Samstag, 28. Juli 2012

Zieleinlauf.

Freitag, 27.07.2012
Altglienicke nach Hause
4 h / 20 km

Sich für die letzte - winzige! - Etappe zu motivieren, ist echt schwer. Sauschwer. Zu schön ist es, bei Wiebi und Zange auf der Terrasse rumzuhängen, zu frühstücken und im Kopf schon fertig zu sein. Und obwohl der innere Schweinehund laut rumbellt, weiß ich doch, daß im Moment des Loslaufens alles ganz locker sein wird.

Außerdem geht es eigentlich immer nur geradeaus. Oder wie Otti gestern Abend mit Blick auf die iPhone-Navigation sagte: "Naja, eigentlich genau der Weg, den man auch mit dem Auto fahren würde." Also laufe ich erstmal rüber nach Adlershof, bei Studio Berlin vorbei, am Kaufland vorbei, den Groß-Berliner Damm hoch. Schön, daß ich auch am letzten Tag nochmal durch ein Gewerbegebiet laufen kann.

◆ Deine Aufgaben:
1) Setz die Zeilen der Einträge, beginnend mit dem Anfang der Einträge und endend mit der Zeile, die „Click Uruchom ponownie“ enthält, in eine Markdown-Tabelle mit den Spalten „Nr.“ und „Zeile“ und lass leere Zeilen weg.
2) Schreib den Bericht über die letzte Laufetappe nach Hause weiter, direkt im Anschluss an seinen letzten Satz.

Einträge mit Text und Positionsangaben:
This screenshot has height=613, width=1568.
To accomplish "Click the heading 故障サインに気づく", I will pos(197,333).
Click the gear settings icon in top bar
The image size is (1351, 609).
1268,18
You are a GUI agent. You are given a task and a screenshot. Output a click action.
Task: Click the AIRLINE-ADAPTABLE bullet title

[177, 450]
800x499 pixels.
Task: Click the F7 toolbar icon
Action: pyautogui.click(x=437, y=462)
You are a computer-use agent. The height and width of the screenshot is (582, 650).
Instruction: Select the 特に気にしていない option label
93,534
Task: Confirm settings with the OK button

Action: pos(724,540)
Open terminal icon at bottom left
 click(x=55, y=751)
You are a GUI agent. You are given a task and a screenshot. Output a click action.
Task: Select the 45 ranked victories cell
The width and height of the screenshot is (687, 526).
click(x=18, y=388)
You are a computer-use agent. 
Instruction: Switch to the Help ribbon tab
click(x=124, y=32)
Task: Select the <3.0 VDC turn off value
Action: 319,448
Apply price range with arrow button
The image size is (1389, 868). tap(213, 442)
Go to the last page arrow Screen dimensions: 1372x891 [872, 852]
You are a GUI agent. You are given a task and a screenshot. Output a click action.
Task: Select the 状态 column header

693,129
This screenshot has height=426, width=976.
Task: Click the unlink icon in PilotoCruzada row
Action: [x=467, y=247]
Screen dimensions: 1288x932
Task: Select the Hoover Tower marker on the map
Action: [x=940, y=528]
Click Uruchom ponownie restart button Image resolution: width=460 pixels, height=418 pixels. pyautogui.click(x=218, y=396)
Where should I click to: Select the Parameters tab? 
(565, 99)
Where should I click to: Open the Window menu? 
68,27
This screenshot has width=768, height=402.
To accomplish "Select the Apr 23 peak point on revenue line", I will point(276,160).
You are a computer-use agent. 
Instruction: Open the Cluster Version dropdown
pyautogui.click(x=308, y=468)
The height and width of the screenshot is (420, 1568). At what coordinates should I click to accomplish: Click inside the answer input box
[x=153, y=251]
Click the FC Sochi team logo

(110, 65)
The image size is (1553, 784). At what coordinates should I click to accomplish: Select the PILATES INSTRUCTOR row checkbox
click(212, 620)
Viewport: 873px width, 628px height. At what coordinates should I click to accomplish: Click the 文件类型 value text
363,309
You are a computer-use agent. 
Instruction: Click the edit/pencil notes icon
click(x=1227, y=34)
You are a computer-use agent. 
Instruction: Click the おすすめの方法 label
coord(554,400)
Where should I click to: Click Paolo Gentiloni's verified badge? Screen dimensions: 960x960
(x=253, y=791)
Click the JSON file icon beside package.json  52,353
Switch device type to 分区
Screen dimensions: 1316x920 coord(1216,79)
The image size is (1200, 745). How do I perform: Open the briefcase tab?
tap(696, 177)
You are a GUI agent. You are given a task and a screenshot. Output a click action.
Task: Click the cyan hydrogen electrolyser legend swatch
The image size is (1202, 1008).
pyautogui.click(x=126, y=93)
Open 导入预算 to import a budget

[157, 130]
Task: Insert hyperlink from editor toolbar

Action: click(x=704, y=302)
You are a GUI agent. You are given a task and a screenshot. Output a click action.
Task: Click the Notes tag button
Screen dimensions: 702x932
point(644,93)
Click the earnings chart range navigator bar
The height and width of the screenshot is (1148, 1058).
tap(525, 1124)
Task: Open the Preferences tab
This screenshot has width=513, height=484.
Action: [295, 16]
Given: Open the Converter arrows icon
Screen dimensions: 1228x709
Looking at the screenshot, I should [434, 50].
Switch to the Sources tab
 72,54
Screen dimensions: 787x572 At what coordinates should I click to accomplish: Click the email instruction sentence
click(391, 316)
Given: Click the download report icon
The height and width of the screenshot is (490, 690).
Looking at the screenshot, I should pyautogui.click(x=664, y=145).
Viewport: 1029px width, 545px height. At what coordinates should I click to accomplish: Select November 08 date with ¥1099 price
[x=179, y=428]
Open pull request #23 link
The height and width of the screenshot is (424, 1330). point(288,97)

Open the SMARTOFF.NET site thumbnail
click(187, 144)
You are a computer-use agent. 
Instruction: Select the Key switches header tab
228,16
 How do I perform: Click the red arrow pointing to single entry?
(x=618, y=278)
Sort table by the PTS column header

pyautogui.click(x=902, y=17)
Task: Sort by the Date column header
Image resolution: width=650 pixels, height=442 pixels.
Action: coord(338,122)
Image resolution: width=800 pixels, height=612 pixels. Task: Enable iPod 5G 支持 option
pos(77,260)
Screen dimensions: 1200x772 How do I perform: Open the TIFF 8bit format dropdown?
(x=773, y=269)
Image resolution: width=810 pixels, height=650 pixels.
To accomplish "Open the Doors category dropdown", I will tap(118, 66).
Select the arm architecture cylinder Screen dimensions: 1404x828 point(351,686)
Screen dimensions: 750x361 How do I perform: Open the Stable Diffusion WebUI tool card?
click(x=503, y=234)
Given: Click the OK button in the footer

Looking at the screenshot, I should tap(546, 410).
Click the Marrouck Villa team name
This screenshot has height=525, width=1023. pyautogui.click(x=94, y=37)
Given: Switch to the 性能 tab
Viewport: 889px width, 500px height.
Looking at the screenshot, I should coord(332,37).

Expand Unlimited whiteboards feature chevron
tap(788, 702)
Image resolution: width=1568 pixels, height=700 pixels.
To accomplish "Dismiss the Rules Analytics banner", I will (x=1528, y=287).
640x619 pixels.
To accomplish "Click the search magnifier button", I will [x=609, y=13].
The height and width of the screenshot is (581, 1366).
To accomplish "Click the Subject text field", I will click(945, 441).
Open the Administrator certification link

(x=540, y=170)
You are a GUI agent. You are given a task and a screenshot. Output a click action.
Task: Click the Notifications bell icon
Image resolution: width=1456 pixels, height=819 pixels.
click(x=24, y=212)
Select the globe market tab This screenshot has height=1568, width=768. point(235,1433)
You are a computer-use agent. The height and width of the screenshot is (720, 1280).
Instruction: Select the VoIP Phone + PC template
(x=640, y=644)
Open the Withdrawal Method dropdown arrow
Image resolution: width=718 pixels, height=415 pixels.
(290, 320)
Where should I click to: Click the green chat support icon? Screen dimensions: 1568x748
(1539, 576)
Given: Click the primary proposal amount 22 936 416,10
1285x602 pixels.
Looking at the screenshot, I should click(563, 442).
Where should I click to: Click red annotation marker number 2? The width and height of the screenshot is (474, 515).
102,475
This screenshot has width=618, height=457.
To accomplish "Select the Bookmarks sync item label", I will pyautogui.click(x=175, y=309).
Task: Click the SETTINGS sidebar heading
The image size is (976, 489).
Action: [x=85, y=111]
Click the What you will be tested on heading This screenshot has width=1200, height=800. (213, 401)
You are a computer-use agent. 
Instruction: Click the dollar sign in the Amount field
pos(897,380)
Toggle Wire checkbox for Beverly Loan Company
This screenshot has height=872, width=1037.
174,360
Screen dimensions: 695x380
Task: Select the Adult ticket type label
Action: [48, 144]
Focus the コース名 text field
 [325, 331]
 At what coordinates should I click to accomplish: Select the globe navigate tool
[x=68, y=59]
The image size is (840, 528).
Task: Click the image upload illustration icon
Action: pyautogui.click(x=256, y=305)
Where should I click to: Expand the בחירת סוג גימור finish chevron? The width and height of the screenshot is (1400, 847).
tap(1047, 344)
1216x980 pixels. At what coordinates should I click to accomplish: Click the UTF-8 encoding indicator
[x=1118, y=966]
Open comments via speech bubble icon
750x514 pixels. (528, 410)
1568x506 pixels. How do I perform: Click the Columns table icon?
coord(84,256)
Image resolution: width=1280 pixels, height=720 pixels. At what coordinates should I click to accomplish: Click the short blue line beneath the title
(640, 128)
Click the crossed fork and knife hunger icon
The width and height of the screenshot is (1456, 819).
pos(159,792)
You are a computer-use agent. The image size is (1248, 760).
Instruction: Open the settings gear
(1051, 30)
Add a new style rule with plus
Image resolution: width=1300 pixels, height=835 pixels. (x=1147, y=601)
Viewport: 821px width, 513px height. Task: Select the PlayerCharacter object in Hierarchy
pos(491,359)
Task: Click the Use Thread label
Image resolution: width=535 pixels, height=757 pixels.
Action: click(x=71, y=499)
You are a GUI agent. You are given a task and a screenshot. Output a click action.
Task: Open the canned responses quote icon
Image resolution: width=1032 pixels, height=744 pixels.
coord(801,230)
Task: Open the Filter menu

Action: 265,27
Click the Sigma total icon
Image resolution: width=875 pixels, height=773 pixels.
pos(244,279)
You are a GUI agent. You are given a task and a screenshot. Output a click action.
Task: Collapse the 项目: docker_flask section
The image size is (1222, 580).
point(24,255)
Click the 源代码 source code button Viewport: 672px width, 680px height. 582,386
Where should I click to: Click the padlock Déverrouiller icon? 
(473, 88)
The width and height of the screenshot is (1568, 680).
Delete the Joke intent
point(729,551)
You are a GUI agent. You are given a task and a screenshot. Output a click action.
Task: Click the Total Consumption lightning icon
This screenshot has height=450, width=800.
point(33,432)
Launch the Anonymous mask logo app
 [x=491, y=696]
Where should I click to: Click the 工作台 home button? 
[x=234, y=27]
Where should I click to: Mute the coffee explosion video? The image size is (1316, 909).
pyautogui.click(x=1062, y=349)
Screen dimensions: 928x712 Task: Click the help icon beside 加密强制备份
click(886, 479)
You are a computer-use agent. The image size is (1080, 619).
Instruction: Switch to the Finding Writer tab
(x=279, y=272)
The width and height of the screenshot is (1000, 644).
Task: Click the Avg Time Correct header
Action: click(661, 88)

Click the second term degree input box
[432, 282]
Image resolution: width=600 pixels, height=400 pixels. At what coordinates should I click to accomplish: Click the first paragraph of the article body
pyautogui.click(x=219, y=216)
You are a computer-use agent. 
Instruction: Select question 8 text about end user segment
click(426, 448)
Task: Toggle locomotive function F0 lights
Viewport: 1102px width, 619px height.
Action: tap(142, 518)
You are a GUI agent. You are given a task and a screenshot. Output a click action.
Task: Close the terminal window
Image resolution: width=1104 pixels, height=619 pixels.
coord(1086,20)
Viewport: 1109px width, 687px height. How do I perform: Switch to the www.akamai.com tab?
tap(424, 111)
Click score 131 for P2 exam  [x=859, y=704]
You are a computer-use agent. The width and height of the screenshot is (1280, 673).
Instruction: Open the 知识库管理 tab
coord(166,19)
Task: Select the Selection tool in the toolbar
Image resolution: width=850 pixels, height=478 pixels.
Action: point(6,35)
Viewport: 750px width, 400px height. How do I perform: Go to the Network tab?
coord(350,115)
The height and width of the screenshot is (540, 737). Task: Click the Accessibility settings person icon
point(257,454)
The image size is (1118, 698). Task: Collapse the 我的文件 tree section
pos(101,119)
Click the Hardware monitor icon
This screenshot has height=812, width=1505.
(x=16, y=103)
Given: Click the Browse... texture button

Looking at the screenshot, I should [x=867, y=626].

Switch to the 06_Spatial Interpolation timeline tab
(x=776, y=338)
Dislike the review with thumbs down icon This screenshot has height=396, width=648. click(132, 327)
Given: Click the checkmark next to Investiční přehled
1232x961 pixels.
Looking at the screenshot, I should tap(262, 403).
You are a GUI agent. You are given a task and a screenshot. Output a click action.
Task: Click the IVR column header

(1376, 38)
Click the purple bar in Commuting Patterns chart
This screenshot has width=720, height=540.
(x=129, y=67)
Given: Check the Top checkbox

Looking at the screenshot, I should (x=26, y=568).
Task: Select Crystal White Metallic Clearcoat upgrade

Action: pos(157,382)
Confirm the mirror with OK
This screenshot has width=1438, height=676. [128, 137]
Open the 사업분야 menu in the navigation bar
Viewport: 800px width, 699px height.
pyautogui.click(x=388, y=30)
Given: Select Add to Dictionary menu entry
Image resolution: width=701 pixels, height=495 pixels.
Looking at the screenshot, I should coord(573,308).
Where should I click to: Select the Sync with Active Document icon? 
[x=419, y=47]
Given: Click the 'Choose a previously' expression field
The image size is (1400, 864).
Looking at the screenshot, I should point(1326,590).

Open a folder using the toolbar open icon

◆ Antworten der Reihe nach:
1)
| Nr. | Zeile |
|---|---|
| 1 | This screenshot has height=613, width=1568. |
| 2 | To accomplish "Click the heading 故障サインに気づく", I will pos(197,333). |
| 3 | Click the gear settings icon in top bar |
| 4 | The image size is (1351, 609). |
| 5 | 1268,18 |
| 6 | You are a GUI agent. You are given a task and a screenshot. Output a click action. |
| 7 | Task: Click the AIRLINE-ADAPTABLE bullet title |
| 8 | [177, 450] |
| 9 | 800x499 pixels. |
| 10 | Task: Click the F7 toolbar icon |
| 11 | Action: pyautogui.click(x=437, y=462) |
| 12 | You are a computer-use agent. The height and width of the screenshot is (582, 650). |
| 13 | Instruction: Select the 特に気にしていない option label |
| 14 | 93,534 |
| 15 | Task: Confirm settings with the OK button |
| 16 | Action: pos(724,540) |
| 17 | Open terminal icon at bottom left |
| 18 |  click(x=55, y=751) |
| 19 | You are a GUI agent. You are given a task and a screenshot. Output a click action. |
| 20 | Task: Select the 45 ranked victories cell |
| 21 | The width and height of the screenshot is (687, 526). |
| 22 | click(x=18, y=388) |
| 23 | You are a computer-use agent.  |
| 24 | Instruction: Switch to the Help ribbon tab |
| 25 | click(x=124, y=32) |
| 26 | Task: Select the <3.0 VDC turn off value |
| 27 | Action: 319,448 |
| 28 | Apply price range with arrow button |
| 29 | The image size is (1389, 868). tap(213, 442) |
| 30 | Go to the last page arrow Screen dimensions: 1372x891 [872, 852] |
| 31 | You are a GUI agent. You are given a task and a screenshot. Output a click action. |
| 32 | Task: Select the 状态 column header |
| 33 | 693,129 |
| 34 | This screenshot has height=426, width=976. |
| 35 | Task: Click the unlink icon in PilotoCruzada row |
| 36 | Action: [x=467, y=247] |
| 37 | Screen dimensions: 1288x932 |
| 38 | Task: Select the Hoover Tower marker on the map |
| 39 | Action: [x=940, y=528] |
| 40 | Click Uruchom ponownie restart button Image resolution: width=460 pixels, height=418 pixels. pyautogui.click(x=218, y=396) |

2)
Königsheide, Kiefholzstraße, Baumschulenweg. Kenne ich alles vom Fahrradfahren, wenn ich damals mit dem Rad nach Adlershof gefahren bin. Rüber in den Treptower Park, aber den Weg am Wasser schenke ich mir, das wäre ein glatter Kilometer Umweg. Ich komme mir reichlich seltsam vor mit meinem Adventure-Outfit mitten in Berlin, zwischen Touristen und Kneipen. 

Am Treptower Hafen kann ich zum ersten Mal den Fernsehturm sehen, das ist ein tiefer Seufzer. Und je näher ich dem Friedrichshain komme, umso mehr merke ich, daß der Rest nur noch ein kleiner Spaziergang ist. Eine Strecke, die man vielleicht auch abends im Suff nach Hause läuft, wenn man noch Bock auf ein bißchen frische Luft hat.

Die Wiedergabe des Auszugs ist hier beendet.